Spinningfields restaurant Albatross & Arnold has a new menu – what’s it like?


Tucked away on the first floor of The Range, the swanky golf course and clubhouse in Spinningfields, Albatross & Arnold is independently owned by former semi-pro golfer and entrepreneur Andrew McLoughney.  

The interior is modern and inviting with its 13ft polished concrete, oak and brass bar and a suspended light installation featuring over 1,000 strikingly lit golf balls. It’s intimate, too, with space for just 40 diners.

And now it’s got a new menu thanks to executive chef consultant Curtis Stewart, who is originally from Bury.

Curtis has an impressive culinary CV including Whatley Manor, Coworth Park and Cotswolds hotel Foxhill Manor. But Mancunians will probably know him best as the ambitious young chef behind the impressive but sadly short-lived King Street restaurant Quill.

Aged just 32 and now back in Manchester with his young family, Curtis has designed a selection of modern British sharing plates for Albatross & Arnold.

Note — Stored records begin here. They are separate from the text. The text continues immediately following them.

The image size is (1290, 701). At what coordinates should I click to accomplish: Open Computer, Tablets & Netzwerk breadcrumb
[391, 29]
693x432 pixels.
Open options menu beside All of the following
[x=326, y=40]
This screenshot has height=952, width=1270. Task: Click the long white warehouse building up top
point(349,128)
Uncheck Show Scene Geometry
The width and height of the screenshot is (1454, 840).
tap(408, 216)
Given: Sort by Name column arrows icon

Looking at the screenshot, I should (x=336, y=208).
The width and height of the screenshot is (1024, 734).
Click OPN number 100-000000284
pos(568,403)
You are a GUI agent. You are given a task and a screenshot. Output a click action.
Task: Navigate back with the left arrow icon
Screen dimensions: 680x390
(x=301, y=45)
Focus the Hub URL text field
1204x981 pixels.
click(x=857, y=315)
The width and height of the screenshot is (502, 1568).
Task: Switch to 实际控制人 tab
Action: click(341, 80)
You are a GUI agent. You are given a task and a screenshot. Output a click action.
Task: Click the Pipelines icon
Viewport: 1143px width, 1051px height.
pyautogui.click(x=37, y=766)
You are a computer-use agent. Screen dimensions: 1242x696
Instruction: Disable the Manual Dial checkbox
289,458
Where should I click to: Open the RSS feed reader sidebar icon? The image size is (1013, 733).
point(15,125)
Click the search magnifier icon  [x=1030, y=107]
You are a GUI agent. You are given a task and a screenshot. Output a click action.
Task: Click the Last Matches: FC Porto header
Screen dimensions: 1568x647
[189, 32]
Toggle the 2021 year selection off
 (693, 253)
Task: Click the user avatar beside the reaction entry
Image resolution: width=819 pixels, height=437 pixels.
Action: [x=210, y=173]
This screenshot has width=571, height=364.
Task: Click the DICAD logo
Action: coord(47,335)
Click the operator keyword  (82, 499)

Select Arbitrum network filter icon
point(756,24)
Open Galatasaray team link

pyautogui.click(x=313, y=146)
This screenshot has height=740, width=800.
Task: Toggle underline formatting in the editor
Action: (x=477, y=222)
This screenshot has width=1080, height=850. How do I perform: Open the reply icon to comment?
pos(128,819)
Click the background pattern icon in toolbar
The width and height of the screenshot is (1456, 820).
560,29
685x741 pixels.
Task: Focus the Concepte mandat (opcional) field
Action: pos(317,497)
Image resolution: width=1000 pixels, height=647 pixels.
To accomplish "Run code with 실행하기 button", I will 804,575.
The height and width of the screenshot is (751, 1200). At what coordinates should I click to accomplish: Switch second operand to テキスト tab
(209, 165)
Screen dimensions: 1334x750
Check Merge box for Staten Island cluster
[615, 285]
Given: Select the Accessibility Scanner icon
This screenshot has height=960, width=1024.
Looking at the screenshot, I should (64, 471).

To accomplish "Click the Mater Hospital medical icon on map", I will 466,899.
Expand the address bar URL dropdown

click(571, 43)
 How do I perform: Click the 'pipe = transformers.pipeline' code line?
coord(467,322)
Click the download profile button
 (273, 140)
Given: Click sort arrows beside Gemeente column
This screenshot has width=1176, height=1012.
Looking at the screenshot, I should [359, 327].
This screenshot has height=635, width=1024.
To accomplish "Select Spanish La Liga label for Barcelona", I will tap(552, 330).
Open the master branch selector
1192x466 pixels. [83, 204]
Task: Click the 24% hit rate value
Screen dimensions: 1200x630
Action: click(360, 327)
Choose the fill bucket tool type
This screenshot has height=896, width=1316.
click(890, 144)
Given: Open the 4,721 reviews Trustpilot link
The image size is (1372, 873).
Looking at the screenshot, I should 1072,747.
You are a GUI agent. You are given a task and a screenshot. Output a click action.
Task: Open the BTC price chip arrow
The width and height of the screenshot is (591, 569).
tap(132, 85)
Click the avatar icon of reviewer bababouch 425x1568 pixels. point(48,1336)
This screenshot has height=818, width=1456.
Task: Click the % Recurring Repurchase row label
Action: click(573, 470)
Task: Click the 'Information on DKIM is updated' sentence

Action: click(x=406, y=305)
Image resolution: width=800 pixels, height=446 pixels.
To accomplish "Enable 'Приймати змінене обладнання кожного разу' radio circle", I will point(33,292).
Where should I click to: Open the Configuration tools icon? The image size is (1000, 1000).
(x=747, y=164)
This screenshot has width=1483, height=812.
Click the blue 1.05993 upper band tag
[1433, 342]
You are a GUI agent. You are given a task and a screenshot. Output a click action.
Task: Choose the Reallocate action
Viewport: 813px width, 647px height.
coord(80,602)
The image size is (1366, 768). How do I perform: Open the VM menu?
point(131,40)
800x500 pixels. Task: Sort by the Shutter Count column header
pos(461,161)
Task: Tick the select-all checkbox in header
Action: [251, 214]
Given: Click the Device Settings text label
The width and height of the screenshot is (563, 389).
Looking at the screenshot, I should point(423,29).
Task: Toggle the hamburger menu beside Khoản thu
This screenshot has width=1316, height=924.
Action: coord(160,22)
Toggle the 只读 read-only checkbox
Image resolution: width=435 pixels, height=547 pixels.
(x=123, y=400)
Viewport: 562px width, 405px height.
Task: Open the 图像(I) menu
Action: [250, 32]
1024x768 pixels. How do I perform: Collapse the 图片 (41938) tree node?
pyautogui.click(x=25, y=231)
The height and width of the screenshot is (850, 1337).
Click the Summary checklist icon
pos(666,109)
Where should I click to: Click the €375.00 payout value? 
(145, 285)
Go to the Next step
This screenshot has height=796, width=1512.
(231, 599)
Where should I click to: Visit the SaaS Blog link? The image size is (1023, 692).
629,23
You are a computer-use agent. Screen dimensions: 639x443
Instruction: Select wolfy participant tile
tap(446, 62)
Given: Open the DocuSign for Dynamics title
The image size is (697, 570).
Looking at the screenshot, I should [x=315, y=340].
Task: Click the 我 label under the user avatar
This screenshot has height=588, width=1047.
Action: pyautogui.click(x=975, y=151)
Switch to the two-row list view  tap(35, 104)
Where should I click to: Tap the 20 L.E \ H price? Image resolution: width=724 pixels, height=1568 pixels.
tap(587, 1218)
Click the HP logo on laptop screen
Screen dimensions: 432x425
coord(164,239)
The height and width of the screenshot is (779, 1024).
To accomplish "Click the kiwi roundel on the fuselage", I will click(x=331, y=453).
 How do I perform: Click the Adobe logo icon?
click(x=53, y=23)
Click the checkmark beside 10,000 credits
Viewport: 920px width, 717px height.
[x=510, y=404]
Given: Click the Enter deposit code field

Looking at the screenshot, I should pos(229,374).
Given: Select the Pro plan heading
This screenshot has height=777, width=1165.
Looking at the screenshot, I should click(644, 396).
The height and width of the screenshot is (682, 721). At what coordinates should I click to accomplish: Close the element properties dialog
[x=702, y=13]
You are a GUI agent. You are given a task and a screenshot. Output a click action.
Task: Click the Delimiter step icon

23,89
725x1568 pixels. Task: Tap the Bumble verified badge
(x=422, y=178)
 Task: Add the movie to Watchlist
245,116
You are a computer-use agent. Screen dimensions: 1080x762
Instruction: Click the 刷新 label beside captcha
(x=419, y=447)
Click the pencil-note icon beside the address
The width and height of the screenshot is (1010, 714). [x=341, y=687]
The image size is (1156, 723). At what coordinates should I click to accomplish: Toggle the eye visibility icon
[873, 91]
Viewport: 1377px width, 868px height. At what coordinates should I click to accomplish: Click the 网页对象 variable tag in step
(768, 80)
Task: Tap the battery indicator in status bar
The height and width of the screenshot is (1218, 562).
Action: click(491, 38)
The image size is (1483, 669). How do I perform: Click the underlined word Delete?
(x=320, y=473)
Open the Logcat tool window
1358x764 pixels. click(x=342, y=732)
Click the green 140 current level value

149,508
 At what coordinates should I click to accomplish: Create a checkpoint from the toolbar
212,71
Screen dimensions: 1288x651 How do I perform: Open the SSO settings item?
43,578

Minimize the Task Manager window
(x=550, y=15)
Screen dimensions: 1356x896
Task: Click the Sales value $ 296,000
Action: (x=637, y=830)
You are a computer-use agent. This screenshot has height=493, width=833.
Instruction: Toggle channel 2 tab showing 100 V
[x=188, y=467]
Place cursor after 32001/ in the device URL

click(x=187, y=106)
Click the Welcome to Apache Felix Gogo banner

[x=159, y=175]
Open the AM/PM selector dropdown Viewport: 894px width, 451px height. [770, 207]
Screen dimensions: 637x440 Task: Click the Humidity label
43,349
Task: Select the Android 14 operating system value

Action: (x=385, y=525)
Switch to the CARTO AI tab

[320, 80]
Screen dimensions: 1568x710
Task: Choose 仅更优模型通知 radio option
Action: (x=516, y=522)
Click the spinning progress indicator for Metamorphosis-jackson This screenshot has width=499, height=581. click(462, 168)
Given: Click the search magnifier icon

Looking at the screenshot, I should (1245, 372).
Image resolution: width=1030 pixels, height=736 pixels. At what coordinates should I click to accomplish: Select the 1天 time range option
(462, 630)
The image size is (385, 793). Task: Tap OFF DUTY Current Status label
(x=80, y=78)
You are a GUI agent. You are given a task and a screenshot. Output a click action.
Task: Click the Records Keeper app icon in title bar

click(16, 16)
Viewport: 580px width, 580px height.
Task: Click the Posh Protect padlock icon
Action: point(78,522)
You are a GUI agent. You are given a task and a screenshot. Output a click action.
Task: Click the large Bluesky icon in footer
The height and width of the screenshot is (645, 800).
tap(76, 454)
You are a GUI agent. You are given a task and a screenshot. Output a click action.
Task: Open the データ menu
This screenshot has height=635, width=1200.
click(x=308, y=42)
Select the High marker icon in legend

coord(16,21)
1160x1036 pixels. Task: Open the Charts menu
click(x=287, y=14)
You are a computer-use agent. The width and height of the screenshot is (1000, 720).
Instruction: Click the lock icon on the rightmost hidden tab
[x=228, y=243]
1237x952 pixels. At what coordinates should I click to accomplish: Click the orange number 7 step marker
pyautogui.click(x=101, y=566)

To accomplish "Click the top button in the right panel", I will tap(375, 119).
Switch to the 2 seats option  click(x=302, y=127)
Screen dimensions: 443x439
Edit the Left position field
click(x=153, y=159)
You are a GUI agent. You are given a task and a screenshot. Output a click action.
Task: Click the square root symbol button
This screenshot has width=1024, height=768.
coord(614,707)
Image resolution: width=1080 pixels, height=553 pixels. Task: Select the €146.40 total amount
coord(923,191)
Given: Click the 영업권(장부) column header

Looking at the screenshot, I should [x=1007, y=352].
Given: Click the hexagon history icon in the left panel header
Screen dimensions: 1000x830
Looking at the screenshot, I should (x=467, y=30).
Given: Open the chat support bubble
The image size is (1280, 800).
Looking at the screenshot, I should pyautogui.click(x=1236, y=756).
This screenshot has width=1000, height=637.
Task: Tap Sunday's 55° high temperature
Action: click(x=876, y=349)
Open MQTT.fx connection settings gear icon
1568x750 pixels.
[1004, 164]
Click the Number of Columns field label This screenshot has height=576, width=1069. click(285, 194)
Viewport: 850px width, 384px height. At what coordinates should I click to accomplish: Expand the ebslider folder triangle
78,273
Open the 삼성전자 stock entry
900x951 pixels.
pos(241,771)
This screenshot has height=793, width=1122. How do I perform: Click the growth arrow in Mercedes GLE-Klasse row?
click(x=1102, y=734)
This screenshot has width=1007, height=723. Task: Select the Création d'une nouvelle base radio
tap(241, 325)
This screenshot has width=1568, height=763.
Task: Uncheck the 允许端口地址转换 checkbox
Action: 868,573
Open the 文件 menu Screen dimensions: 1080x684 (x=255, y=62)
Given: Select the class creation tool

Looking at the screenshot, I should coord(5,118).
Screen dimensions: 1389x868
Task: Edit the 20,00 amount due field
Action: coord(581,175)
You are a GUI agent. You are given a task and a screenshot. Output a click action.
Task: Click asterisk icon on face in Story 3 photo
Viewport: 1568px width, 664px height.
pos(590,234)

The dishes are refined and elegant but much more relaxed and flexible than Quill’s tasting menus.

Dishes from the new menu include snacks (from £3.50) such as whitebait with seasoned flour and smoked cods roe, followed by seasonal sharing plates of charred tiger prawns with chilli, garlic and citrus or baked baby beets with lovage, goats curd and quinoa.

We were impressed by snacks of chorizo and saffron croquettes, crisp and golden with a red pepper emulsion, and pork and black pudding Scotch eggs made with dinky quails eggs dipped into a punchy mustard mayonnaise.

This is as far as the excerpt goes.